KİME HAVA ATIYORSUNUZ BÖYLE? MADEM ÖYLE GÖNDERİN HEPSİNİ

ANALİZ

Kime hava atıyorsunuz böyle? Madem öyle gönderin hepsini

Ne zamandır söylüyorum, yazıyorum, iktidarın kimyası bozuldu.

Dikişler attı.

Bu nedenle artık hiçbir konuda akıllı, mantıklı, herkesi ikna edecek açıklamalar yapamıyorlar, ortaya bir eylem koyamıyorlar.

Zor bir durum bu.

Yıllarca algı yönetimi ile yürüttüler işlerini.

Beyin yıkadılar.

Yaptıkları hizmetlerin görselliğini öne çıkarıp nicelik üzerinden propaganda yapmayı becerdiler.

Ama örneğin Erol Olçok’un çok şüpheli ölümünden sonra algı yönetimi, beyin yıkama operasyonları ve iktidarı tertemiz gösterme operasyonları hep başarısız olmaya başladı.

Belli ki propaganda işi “kifayetsiz muhterislerin” elinde kaldı.

Bir kişinin bile nasıl etkili olabildiğini gördük böylece.

Tabii bunların ötesinde saray yönetimi iktidarda kalabilmek için özellikle güçlü egemen devletlere kamuoyunun bilmediği sözler veriyor.

Sonra bunlar uygulama aşaması gelince elbette dikkat ve tepki çekiyor.

En son ayaklarına dolanan konulardan biri Afgan göçü…

Önce Suriyeliler için anlaşma yapıldı.

## Görev yönergesi
Belge bölümünün "Zor bir durum" ile başlayıp "propaganda yapmayı becerdiler." sözlerine kadar, bu sözler de dahil, süren kısmını birebir tekrar yazın. Sonra gelen malzemeye gerek yoktur.

## Veri alıntıları
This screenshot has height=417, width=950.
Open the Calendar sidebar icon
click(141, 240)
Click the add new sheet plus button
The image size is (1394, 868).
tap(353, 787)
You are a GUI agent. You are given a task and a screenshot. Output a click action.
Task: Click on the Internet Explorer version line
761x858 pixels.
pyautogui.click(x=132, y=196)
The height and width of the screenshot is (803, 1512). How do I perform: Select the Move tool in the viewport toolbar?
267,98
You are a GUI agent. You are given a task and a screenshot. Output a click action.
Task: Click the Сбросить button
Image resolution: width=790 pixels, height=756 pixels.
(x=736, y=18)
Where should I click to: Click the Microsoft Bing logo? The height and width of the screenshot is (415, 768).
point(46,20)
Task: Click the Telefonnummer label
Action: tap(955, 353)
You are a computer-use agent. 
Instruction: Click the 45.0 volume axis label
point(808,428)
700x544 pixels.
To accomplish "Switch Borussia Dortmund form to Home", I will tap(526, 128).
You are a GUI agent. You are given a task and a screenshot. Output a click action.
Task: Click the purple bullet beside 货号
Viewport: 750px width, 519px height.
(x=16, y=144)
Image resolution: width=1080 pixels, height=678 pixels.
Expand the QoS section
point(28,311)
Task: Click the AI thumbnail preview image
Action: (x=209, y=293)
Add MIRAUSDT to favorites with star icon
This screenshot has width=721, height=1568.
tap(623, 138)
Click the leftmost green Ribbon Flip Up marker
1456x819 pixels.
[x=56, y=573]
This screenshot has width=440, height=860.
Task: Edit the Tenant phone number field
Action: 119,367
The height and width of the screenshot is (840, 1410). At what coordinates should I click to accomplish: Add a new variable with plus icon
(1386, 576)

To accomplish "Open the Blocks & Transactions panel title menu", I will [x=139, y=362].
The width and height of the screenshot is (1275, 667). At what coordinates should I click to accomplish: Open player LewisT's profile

## Alıştırma sonucu
Zor bir durum bu.

Yıllarca algı yönetimi ile yürüttüler işlerini.

Beyin yıkadılar.

Yaptıkları hizmetlerin görselliğini öne çıkarıp nicelik üzerinden propaganda yapmayı becerdiler.